The developers have added or expanded trails, added two small, "pocket" parks for more quiet enjoyment and a neighborhood "activity park" with barbecues and a children's area.
It also expanded drainage channels that parallel the interconnected trails designed to tie together the various sections of the development.
Lindell noted the planned-use development ordinance allows for unusable lands such as drainage ditches to be considered open space.
"We have the trail system, both paved and unpaved trails with multiple connection points throughout," she said.
She said the project will also include drainage culverts on the west side of Topaz, to avoid sheet-flow drainage from damaging the road.
Houses bordering Topaz Street would be limited to one story, Lindell said.
The intersection of Onyx and Ramsey Weeks Cutoff would be redesigned to meet at a "T," rather than at the angle it does now, she added.
The Planning Commission required several more changes before granting approval.
Commissioners Ray Fierro and Paula Rosaschi requested two additional crossings over the western drainage channel to make it easier for children to access the neighborhood park in the northwest corner of the project.
But Commissioner Ray Johnson argued that children would regularly use the road, to be improved with a 5-foot sidewalk, to get to school.
Fierro agreed. "You can engineer for the next 10 years, and you are not going to funnel kids where you want them to go," he said. "But for the safety of the residents, especially the children, I recommend two crossings across the drainage ditch."
The commissioners also required that parks and trails be built with each phase of the development, and that ERGS Inc. come up with a phasing plan before final maps can be approved.

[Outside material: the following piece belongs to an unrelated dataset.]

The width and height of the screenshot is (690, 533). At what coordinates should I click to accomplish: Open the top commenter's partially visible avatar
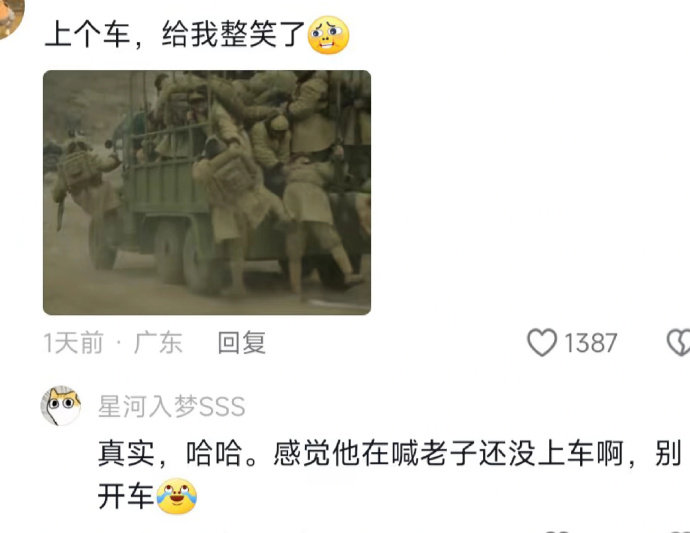point(11,18)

The phasing plan must be approved before building permits are issued.
Robin Harina, chairman of the Silver Springs General Improvement District board, assured the Planning Commission that the GID has the ability to serve the first phase of the development.
"We have to have a plan for expansion to the Nevada Department of Environmental Protection at 85 percent capacity," she said. "We're at 85 percent now."
Harina said the Villages had 226 equivalent dwelling units, or EDUs, available to begin the project, 25 that go with the property and another 201 that can be transferred.
Ron Adams, of Dayton, who owns property across Topaz Street from the development, objected to the drainage ditch being created in front of his undeveloped lot. But several planning commissioners said it was not feasible to put the ditch on the other side of the street because of sheet-flow of water over the street.
He also objected to four streets from the development leading to Topaz, and asked that two of them be closed. The commission did not act or comment on this request.
Terry Donohue, of Silver Springs, is opposed to the development itself.
"We're going to develop a lot of highway traffic, and NDOT is notoriously slow," he said. "You shouldn't develop high density in an area of 1- and 5-acre lots."
Commissioner Chuck Rogers cast the only vote opposing the project, which passed 6-1.